= ASSIGNED TASK =
Restate word for word the lines below that run from the one holding "The image size is (947, 563)." through the one holding "You are a GUI", inclusive. Pictures don't belong in the copy.

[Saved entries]
------

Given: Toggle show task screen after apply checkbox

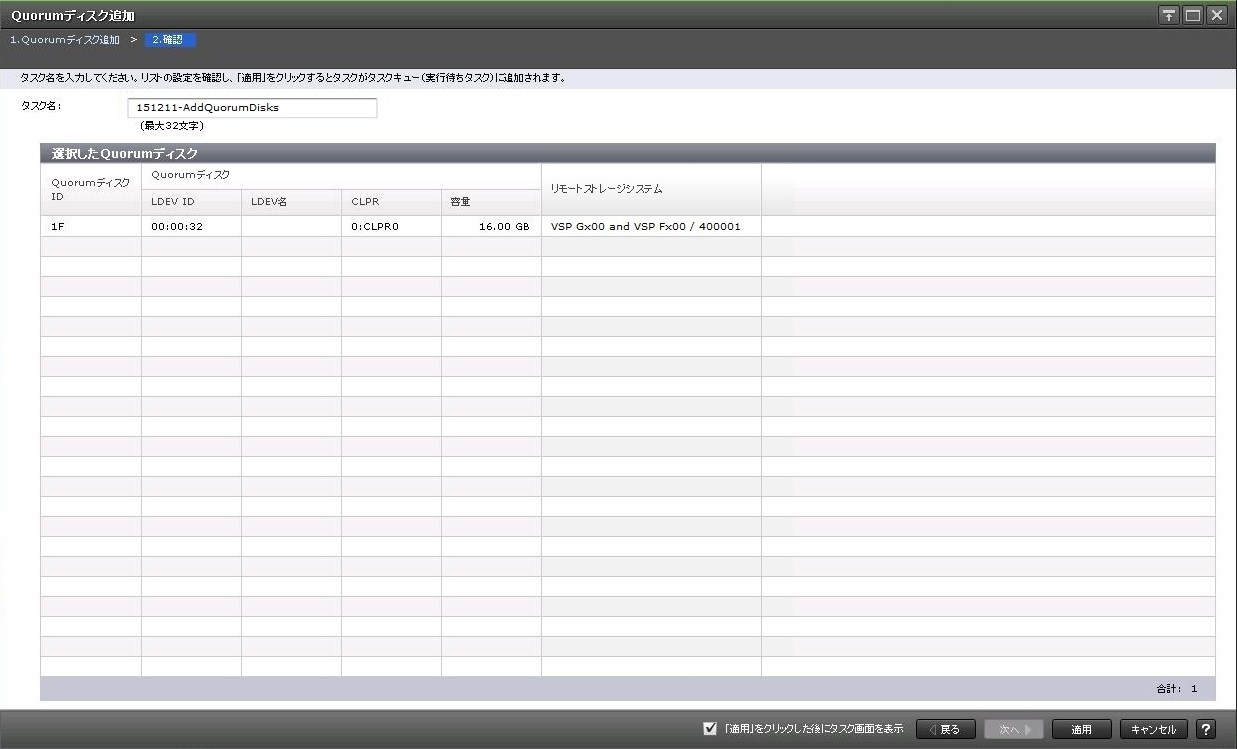Looking at the screenshot, I should coord(710,729).
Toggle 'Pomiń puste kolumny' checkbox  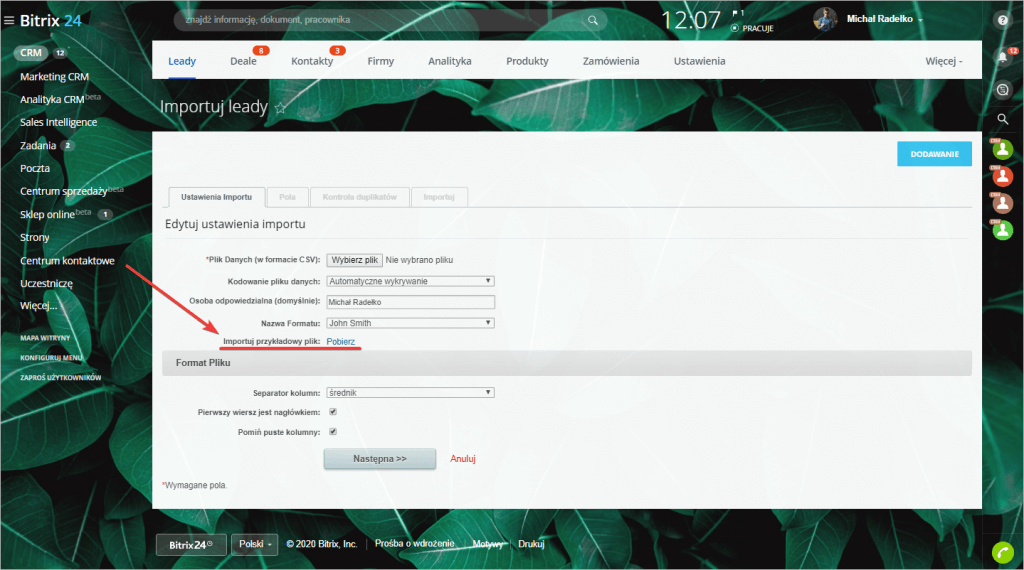pos(333,432)
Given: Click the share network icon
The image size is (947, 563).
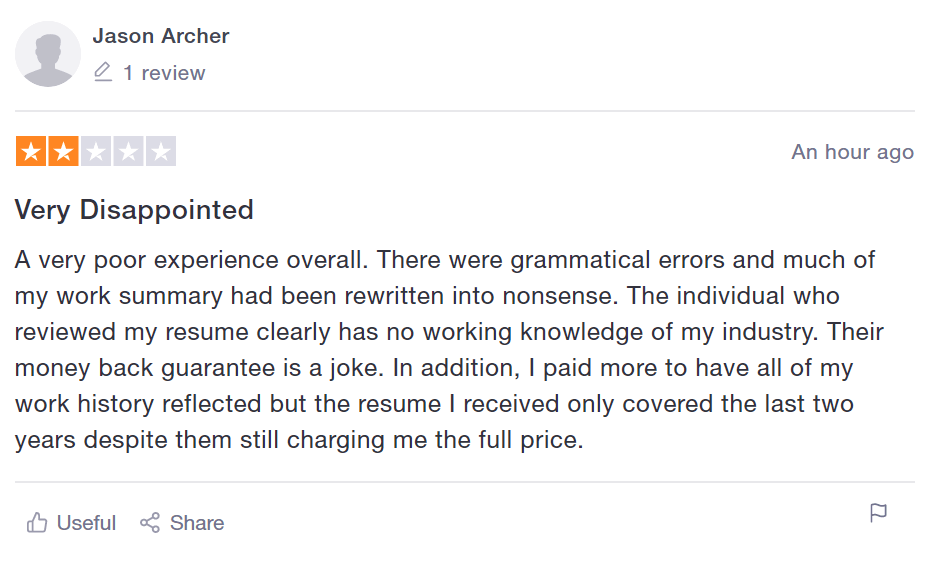Looking at the screenshot, I should (150, 523).
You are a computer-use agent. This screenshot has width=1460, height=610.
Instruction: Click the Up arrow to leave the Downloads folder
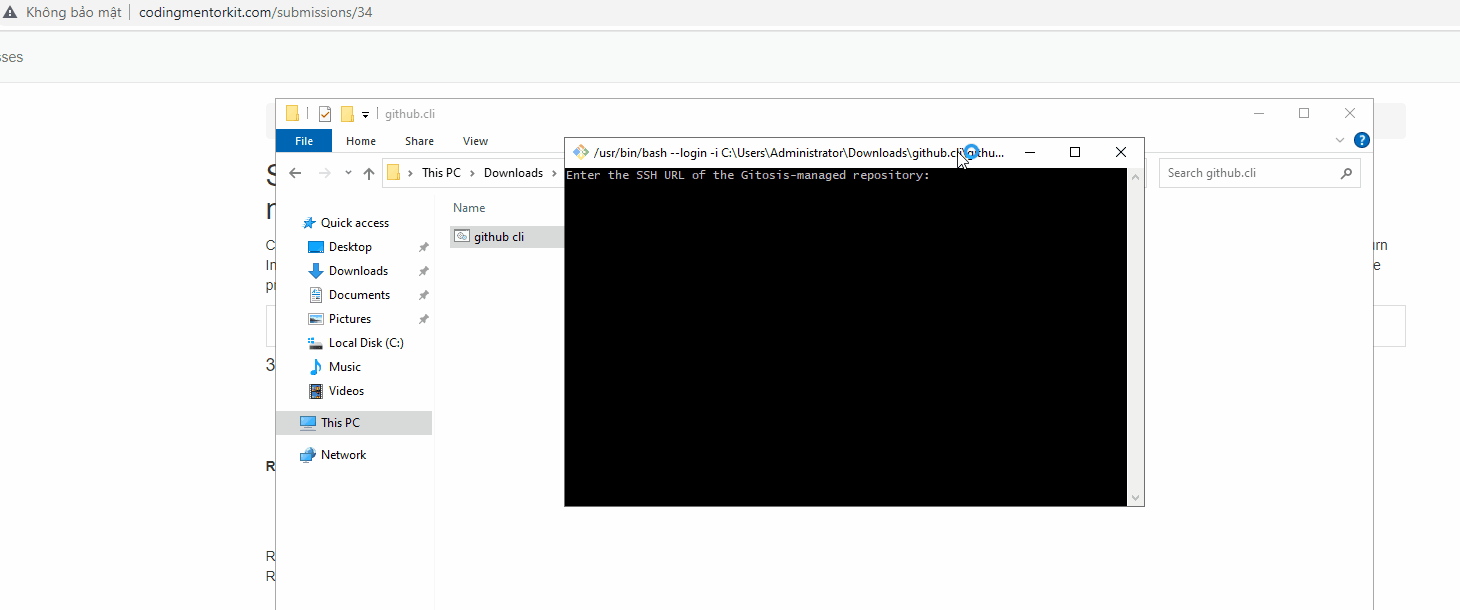368,172
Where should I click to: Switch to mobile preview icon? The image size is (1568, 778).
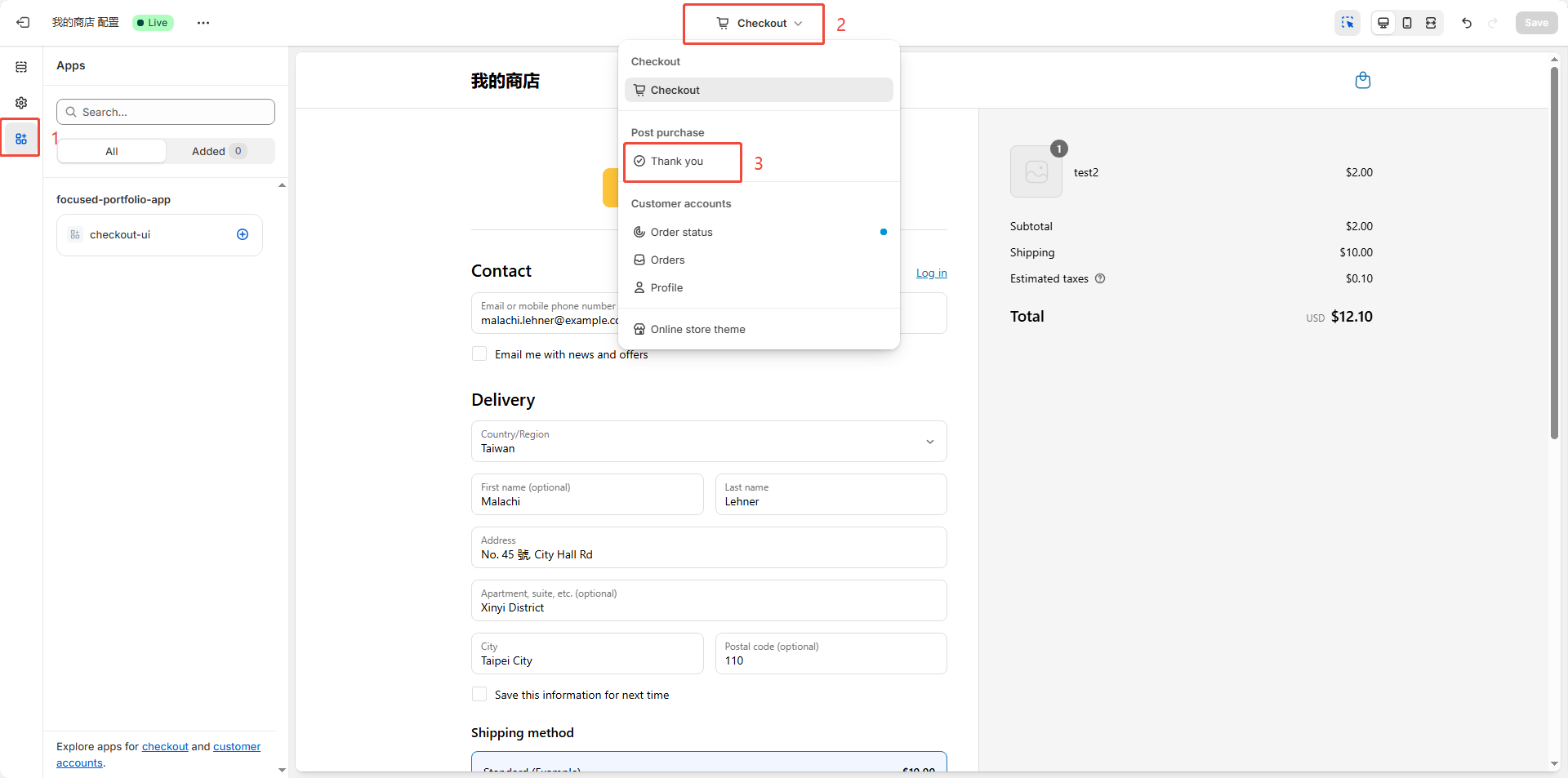point(1407,23)
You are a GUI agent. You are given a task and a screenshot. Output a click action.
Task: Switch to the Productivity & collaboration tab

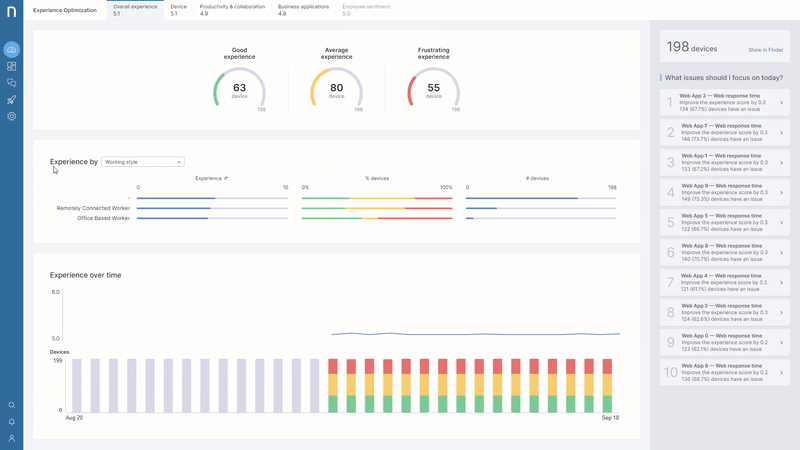tap(231, 10)
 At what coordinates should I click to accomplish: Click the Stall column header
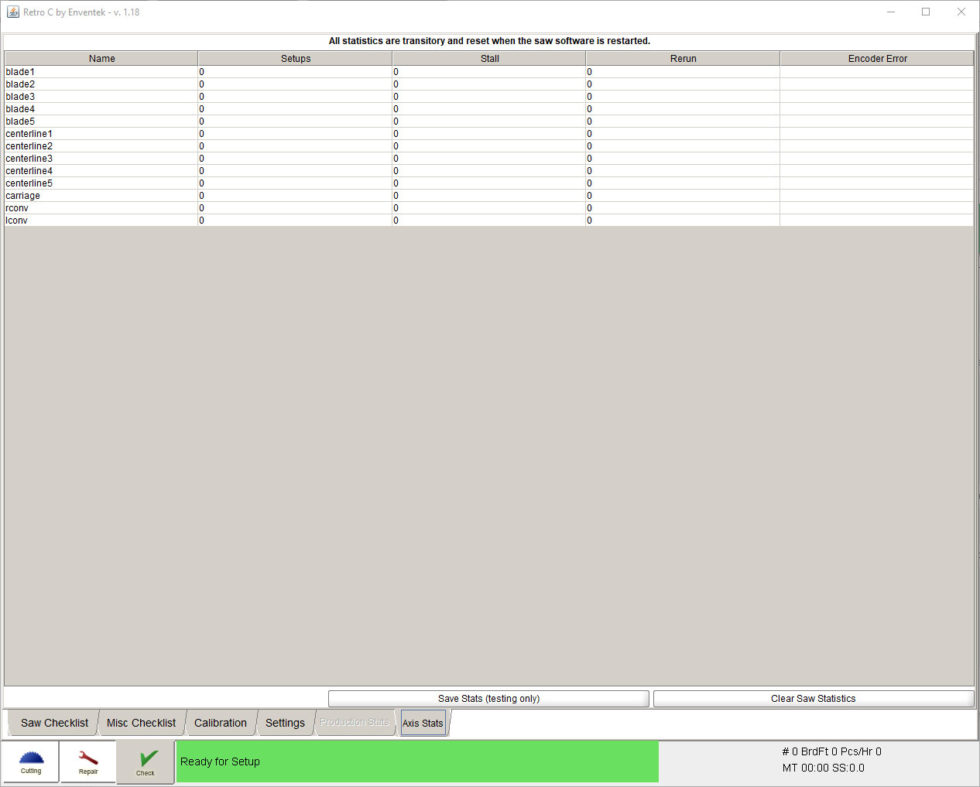coord(489,59)
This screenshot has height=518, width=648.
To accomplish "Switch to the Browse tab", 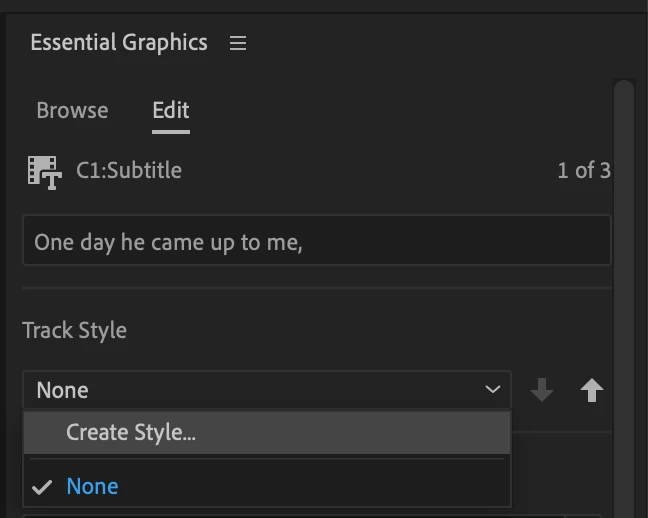I will [72, 110].
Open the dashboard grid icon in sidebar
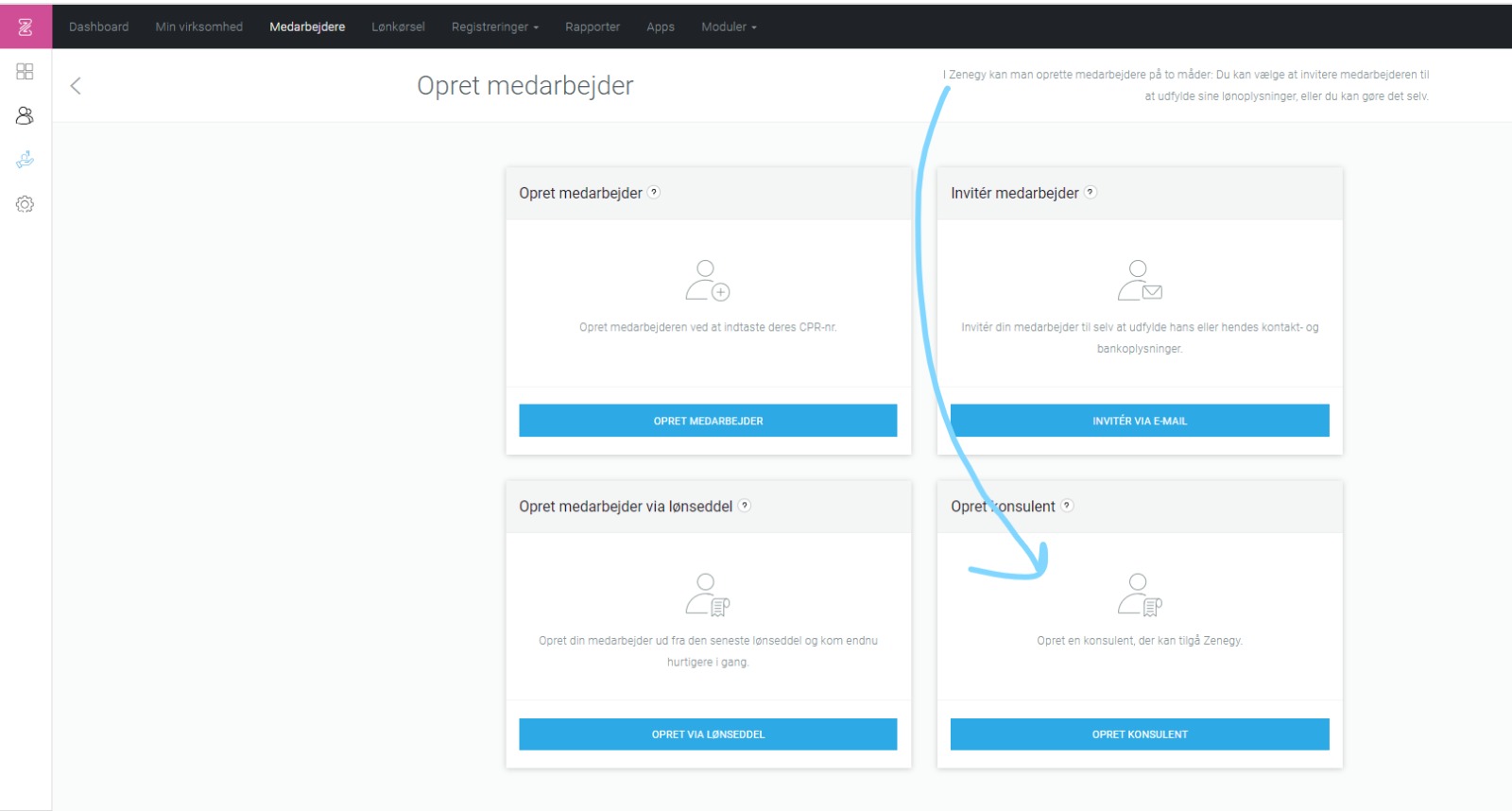 point(26,72)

------

= RESPONSE TO THIS EXERCISE =
The image size is (947, 563).
Looking at the screenshot, I should (150, 523).
You are a computer-use agent. This screenshot has width=1460, height=610.
Instruction: Click the Up arrow to leave the Downloads folder
368,172
Where should I click to: Switch to mobile preview icon? The image size is (1568, 778).
point(1407,23)
You are a GUI agent. You are given a task and a screenshot. Output a click action.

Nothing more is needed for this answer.